_What you need to do:_ Go through the entries below and copy each line containing the word "will".

----- Material for the task -----

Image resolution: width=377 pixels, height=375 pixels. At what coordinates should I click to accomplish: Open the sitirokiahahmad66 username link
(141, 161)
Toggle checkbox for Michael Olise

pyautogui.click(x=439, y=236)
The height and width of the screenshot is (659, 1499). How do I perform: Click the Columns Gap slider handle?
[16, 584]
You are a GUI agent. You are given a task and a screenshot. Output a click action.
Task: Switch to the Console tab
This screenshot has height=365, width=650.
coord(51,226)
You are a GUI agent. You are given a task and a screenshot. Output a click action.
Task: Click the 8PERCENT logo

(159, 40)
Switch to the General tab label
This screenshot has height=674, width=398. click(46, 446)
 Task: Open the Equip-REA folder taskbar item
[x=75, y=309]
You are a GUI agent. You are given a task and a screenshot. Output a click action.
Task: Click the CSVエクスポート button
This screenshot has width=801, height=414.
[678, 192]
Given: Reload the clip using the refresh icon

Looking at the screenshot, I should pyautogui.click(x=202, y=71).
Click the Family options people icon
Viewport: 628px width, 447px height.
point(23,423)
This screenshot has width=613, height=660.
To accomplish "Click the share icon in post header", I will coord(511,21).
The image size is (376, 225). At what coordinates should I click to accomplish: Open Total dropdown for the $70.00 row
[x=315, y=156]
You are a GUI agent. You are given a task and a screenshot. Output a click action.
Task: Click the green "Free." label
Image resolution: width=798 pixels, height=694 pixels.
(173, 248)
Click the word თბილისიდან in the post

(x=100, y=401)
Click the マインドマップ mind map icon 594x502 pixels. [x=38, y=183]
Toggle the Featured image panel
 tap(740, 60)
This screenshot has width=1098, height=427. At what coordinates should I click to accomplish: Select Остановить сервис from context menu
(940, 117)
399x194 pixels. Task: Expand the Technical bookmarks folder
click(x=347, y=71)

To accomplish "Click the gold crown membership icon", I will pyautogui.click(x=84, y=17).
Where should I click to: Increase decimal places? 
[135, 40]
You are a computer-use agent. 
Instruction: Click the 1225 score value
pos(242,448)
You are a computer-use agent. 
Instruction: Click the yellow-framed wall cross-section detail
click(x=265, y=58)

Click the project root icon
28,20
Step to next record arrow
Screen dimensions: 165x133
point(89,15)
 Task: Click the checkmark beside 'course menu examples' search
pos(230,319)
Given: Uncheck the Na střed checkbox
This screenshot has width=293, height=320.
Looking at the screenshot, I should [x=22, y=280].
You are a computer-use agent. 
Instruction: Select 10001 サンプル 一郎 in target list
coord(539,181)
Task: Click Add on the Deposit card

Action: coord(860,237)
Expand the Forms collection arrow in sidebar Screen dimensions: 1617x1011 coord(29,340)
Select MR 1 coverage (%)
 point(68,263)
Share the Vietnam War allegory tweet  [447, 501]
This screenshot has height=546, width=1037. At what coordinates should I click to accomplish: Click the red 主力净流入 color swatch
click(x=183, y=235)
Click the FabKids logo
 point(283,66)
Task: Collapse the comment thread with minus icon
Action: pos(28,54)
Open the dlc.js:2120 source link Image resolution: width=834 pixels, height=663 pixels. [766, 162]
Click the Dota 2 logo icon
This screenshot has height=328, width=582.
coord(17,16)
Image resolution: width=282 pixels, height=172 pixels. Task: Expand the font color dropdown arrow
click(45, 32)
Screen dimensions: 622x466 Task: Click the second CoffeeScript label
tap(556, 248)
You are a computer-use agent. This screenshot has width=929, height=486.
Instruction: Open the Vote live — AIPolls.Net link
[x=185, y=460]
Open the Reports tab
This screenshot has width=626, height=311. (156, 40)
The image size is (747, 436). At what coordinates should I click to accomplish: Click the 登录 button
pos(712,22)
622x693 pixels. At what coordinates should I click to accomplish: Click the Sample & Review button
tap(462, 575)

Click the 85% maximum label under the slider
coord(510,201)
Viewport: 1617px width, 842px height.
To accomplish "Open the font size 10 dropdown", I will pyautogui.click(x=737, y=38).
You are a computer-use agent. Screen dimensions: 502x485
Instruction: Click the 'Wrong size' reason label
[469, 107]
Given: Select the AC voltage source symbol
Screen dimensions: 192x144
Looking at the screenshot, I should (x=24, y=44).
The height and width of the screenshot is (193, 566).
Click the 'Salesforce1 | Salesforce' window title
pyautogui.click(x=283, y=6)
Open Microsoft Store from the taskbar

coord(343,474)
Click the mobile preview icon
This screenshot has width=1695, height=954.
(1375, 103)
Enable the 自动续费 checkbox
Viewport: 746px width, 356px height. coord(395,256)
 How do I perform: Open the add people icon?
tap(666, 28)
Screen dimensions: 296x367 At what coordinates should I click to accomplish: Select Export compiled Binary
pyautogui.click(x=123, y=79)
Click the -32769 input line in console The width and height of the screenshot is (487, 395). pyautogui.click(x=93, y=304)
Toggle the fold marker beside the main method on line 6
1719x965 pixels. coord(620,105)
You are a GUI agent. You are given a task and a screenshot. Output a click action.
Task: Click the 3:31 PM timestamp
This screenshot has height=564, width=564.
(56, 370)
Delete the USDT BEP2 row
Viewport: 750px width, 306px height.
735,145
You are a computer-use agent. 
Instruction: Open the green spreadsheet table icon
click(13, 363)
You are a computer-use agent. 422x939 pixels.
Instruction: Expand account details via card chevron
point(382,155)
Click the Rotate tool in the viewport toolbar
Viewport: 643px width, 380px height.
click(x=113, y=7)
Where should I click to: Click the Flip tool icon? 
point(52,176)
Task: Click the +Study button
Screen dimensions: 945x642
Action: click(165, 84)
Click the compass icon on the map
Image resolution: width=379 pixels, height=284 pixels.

-----

_Response:_
To accomplish "Click the share icon in post header", I will coord(511,21).
To accomplish "Click the gold crown membership icon", I will pyautogui.click(x=84, y=17).
To accomplish "Open the font size 10 dropdown", I will pyautogui.click(x=737, y=38).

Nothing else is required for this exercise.